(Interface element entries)
^^^^^^^^^^^^^^^^

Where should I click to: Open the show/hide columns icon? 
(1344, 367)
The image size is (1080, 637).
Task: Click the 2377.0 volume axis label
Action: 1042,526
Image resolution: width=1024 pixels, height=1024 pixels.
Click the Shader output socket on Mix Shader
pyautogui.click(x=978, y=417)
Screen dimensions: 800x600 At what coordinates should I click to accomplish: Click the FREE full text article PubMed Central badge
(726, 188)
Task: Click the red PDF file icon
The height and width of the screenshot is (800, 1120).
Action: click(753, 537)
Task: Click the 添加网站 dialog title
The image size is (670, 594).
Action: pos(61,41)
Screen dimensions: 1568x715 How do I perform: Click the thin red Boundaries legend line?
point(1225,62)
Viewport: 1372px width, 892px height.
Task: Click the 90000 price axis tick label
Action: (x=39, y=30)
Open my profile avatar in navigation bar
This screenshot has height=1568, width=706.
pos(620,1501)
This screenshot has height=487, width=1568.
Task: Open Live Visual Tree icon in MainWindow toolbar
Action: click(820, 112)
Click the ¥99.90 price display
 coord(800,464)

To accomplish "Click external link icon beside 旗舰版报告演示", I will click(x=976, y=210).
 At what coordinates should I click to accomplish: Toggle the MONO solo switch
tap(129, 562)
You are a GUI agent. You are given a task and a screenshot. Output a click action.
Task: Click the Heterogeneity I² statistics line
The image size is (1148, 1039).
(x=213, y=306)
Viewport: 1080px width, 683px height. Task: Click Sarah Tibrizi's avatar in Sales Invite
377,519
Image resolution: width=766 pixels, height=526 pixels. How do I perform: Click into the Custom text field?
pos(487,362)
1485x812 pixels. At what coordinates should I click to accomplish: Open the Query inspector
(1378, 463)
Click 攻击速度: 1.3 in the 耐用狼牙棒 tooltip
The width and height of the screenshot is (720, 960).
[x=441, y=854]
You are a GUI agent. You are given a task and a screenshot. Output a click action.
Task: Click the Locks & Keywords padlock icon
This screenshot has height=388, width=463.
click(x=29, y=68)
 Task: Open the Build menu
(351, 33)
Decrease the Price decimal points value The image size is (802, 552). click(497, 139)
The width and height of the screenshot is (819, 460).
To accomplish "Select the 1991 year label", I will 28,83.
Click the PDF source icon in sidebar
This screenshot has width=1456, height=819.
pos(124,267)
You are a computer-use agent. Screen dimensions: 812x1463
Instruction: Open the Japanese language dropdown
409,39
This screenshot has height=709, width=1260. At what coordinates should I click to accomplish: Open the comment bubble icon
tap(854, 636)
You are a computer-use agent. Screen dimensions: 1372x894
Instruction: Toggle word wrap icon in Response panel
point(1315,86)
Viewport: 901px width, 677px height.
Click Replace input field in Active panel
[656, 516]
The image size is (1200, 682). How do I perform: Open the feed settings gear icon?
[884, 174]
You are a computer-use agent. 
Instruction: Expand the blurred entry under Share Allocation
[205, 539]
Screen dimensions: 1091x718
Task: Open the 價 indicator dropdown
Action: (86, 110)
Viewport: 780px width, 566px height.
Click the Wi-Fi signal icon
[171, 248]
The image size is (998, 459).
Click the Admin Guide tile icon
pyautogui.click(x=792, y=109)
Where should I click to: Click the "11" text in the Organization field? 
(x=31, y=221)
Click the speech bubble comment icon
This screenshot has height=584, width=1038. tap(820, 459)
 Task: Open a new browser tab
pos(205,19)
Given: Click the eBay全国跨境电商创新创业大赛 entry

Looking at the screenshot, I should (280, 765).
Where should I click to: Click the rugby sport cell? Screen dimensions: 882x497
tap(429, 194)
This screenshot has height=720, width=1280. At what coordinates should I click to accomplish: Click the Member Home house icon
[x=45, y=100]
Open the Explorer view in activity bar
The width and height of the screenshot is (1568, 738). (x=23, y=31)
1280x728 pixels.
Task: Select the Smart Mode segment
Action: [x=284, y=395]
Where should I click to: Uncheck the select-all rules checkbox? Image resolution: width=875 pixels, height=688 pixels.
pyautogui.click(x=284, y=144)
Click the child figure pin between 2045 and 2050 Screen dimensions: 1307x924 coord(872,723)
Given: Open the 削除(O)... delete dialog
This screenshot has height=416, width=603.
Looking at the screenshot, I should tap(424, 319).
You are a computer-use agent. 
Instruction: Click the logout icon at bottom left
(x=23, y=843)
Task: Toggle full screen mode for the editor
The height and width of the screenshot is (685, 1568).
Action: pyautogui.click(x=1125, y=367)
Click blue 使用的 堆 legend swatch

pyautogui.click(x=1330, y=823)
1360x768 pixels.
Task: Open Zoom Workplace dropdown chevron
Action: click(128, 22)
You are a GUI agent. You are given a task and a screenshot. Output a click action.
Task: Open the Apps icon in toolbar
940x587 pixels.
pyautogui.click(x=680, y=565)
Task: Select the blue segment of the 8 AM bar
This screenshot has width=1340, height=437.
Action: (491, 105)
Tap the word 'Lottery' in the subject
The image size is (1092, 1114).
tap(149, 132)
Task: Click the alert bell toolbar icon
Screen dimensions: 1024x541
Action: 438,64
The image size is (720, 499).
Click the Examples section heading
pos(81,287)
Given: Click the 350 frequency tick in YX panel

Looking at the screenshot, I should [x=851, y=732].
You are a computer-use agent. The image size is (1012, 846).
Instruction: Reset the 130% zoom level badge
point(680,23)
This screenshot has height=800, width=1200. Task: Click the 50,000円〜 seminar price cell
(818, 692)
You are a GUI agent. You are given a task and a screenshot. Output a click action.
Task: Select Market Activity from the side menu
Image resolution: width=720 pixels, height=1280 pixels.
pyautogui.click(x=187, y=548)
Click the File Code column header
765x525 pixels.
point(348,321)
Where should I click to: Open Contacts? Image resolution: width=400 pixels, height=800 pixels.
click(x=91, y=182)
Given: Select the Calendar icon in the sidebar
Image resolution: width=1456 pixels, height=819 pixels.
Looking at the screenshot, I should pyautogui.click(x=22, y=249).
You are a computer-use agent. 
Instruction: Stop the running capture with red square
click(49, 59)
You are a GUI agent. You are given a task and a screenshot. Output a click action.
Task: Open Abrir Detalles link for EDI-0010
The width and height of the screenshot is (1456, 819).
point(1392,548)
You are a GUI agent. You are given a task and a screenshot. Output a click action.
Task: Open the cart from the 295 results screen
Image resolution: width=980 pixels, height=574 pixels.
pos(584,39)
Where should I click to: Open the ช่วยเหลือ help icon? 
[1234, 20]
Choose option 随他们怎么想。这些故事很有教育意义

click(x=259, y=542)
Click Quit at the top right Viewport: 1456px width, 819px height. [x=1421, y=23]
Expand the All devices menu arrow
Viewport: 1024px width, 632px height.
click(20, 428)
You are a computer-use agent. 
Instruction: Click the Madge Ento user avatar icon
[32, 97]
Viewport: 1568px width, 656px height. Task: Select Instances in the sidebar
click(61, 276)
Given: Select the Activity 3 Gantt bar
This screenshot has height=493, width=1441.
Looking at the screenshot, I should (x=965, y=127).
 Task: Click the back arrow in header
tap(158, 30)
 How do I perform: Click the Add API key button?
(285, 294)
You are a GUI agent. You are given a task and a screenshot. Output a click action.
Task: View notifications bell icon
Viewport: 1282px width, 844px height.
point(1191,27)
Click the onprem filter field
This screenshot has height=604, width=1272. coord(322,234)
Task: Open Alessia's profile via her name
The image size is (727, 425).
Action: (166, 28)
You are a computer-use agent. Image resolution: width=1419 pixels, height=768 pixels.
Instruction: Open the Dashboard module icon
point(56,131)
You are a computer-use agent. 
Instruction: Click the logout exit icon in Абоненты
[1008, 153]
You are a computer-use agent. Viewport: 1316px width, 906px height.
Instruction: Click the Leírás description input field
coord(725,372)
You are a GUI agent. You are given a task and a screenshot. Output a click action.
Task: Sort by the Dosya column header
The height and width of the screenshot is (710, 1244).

^^^^^^^^^^^^^^^^

Task prompt:
Edit the entries above so that every occurrence of "computer-use agent" becomes "desktop automation agent", keeping everything else unchanged.

Full answer:
Where should I click to: Open the show/hide columns icon? 
(1344, 367)
The image size is (1080, 637).
Task: Click the 2377.0 volume axis label
Action: 1042,526
Image resolution: width=1024 pixels, height=1024 pixels.
Click the Shader output socket on Mix Shader
pyautogui.click(x=978, y=417)
Screen dimensions: 800x600 At what coordinates should I click to accomplish: Click the FREE full text article PubMed Central badge
(726, 188)
Task: Click the red PDF file icon
The height and width of the screenshot is (800, 1120).
Action: click(753, 537)
Task: Click the 添加网站 dialog title
The image size is (670, 594).
Action: pos(61,41)
Screen dimensions: 1568x715 How do I perform: Click the thin red Boundaries legend line?
point(1225,62)
Viewport: 1372px width, 892px height.
Task: Click the 90000 price axis tick label
Action: (x=39, y=30)
Open my profile avatar in navigation bar
This screenshot has height=1568, width=706.
pos(620,1501)
This screenshot has height=487, width=1568.
Task: Open Live Visual Tree icon in MainWindow toolbar
Action: click(820, 112)
Click the ¥99.90 price display
 coord(800,464)

To accomplish "Click external link icon beside 旗舰版报告演示", I will click(x=976, y=210).
 At what coordinates should I click to accomplish: Toggle the MONO solo switch
tap(129, 562)
You are a GUI agent. You are given a task and a screenshot. Output a click action.
Task: Click the Heterogeneity I² statistics line
The image size is (1148, 1039).
(x=213, y=306)
Viewport: 1080px width, 683px height. Task: Click Sarah Tibrizi's avatar in Sales Invite
377,519
Image resolution: width=766 pixels, height=526 pixels. How do I perform: Click into the Custom text field?
pos(487,362)
1485x812 pixels. At what coordinates should I click to accomplish: Open the Query inspector
(1378, 463)
Click 攻击速度: 1.3 in the 耐用狼牙棒 tooltip
The width and height of the screenshot is (720, 960).
[x=441, y=854]
You are a GUI agent. You are given a task and a screenshot. Output a click action.
Task: Click the Locks & Keywords padlock icon
This screenshot has height=388, width=463.
click(x=29, y=68)
 Task: Open the Build menu
(351, 33)
Decrease the Price decimal points value The image size is (802, 552). click(497, 139)
The width and height of the screenshot is (819, 460).
To accomplish "Select the 1991 year label", I will 28,83.
Click the PDF source icon in sidebar
This screenshot has width=1456, height=819.
pos(124,267)
You are a desktop automation agent. Screen dimensions: 812x1463
Instruction: Open the Japanese language dropdown
409,39
This screenshot has height=709, width=1260. At what coordinates should I click to accomplish: Open the comment bubble icon
tap(854, 636)
You are a desktop automation agent. Screen dimensions: 1372x894
Instruction: Toggle word wrap icon in Response panel
point(1315,86)
Viewport: 901px width, 677px height.
Click Replace input field in Active panel
[656, 516]
The image size is (1200, 682). How do I perform: Open the feed settings gear icon?
[884, 174]
You are a desktop automation agent. 
Instruction: Expand the blurred entry under Share Allocation
[205, 539]
Screen dimensions: 1091x718
Task: Open the 價 indicator dropdown
Action: (86, 110)
Viewport: 780px width, 566px height.
Click the Wi-Fi signal icon
[171, 248]
The image size is (998, 459).
Click the Admin Guide tile icon
pyautogui.click(x=792, y=109)
Where should I click to: Click the "11" text in the Organization field? 
(x=31, y=221)
Click the speech bubble comment icon
This screenshot has height=584, width=1038. tap(820, 459)
 Task: Open a new browser tab
pos(205,19)
Given: Click the eBay全国跨境电商创新创业大赛 entry

Looking at the screenshot, I should (280, 765).
Where should I click to: Click the rugby sport cell? Screen dimensions: 882x497
tap(429, 194)
This screenshot has height=720, width=1280. At what coordinates should I click to accomplish: Click the Member Home house icon
[x=45, y=100]
Open the Explorer view in activity bar
The width and height of the screenshot is (1568, 738). (x=23, y=31)
1280x728 pixels.
Task: Select the Smart Mode segment
Action: [x=284, y=395]
Where should I click to: Uncheck the select-all rules checkbox? Image resolution: width=875 pixels, height=688 pixels.
pyautogui.click(x=284, y=144)
Click the child figure pin between 2045 and 2050 Screen dimensions: 1307x924 coord(872,723)
Given: Open the 削除(O)... delete dialog
This screenshot has height=416, width=603.
Looking at the screenshot, I should tap(424, 319).
You are a desktop automation agent. 
Instruction: Click the logout icon at bottom left
(x=23, y=843)
Task: Toggle full screen mode for the editor
The height and width of the screenshot is (685, 1568).
Action: pyautogui.click(x=1125, y=367)
Click blue 使用的 堆 legend swatch

pyautogui.click(x=1330, y=823)
1360x768 pixels.
Task: Open Zoom Workplace dropdown chevron
Action: click(128, 22)
You are a GUI agent. You are given a task and a screenshot. Output a click action.
Task: Open the Apps icon in toolbar
940x587 pixels.
pyautogui.click(x=680, y=565)
Task: Select the blue segment of the 8 AM bar
This screenshot has width=1340, height=437.
Action: (491, 105)
Tap the word 'Lottery' in the subject
The image size is (1092, 1114).
tap(149, 132)
Task: Click the alert bell toolbar icon
Screen dimensions: 1024x541
Action: 438,64
The image size is (720, 499).
Click the Examples section heading
pos(81,287)
Given: Click the 350 frequency tick in YX panel

Looking at the screenshot, I should [x=851, y=732].
You are a desktop automation agent. The image size is (1012, 846).
Instruction: Reset the 130% zoom level badge
point(680,23)
This screenshot has height=800, width=1200. Task: Click the 50,000円〜 seminar price cell
(818, 692)
You are a GUI agent. You are given a task and a screenshot. Output a click action.
Task: Select Market Activity from the side menu
Image resolution: width=720 pixels, height=1280 pixels.
pyautogui.click(x=187, y=548)
Click the File Code column header
765x525 pixels.
point(348,321)
Where should I click to: Open Contacts? Image resolution: width=400 pixels, height=800 pixels.
click(x=91, y=182)
Given: Select the Calendar icon in the sidebar
Image resolution: width=1456 pixels, height=819 pixels.
Looking at the screenshot, I should pyautogui.click(x=22, y=249).
You are a desktop automation agent. 
Instruction: Stop the running capture with red square
click(49, 59)
You are a GUI agent. You are given a task and a screenshot. Output a click action.
Task: Open Abrir Detalles link for EDI-0010
The width and height of the screenshot is (1456, 819).
point(1392,548)
You are a GUI agent. You are given a task and a screenshot. Output a click action.
Task: Open the cart from the 295 results screen
Image resolution: width=980 pixels, height=574 pixels.
pos(584,39)
Where should I click to: Open the ช่วยเหลือ help icon? 
[1234, 20]
Choose option 随他们怎么想。这些故事很有教育意义

click(x=259, y=542)
Click Quit at the top right Viewport: 1456px width, 819px height. [x=1421, y=23]
Expand the All devices menu arrow
Viewport: 1024px width, 632px height.
click(20, 428)
You are a desktop automation agent. 
Instruction: Click the Madge Ento user avatar icon
[32, 97]
Viewport: 1568px width, 656px height. Task: Select Instances in the sidebar
click(61, 276)
Given: Select the Activity 3 Gantt bar
This screenshot has height=493, width=1441.
Looking at the screenshot, I should (x=965, y=127).
 Task: Click the back arrow in header
tap(158, 30)
 How do I perform: Click the Add API key button?
(285, 294)
You are a GUI agent. You are given a task and a screenshot. Output a click action.
Task: View notifications bell icon
Viewport: 1282px width, 844px height.
point(1191,27)
Click the onprem filter field
This screenshot has height=604, width=1272. coord(322,234)
Task: Open Alessia's profile via her name
The image size is (727, 425).
Action: (166, 28)
You are a desktop automation agent. Image resolution: width=1419 pixels, height=768 pixels.
Instruction: Open the Dashboard module icon
point(56,131)
You are a desktop automation agent. 
Instruction: Click the logout exit icon in Абоненты
[1008, 153]
You are a desktop automation agent. Viewport: 1316px width, 906px height.
Instruction: Click the Leírás description input field
coord(725,372)
You are a GUI agent. You are given a task and a screenshot. Output a click action.
Task: Sort by the Dosya column header
The height and width of the screenshot is (710, 1244).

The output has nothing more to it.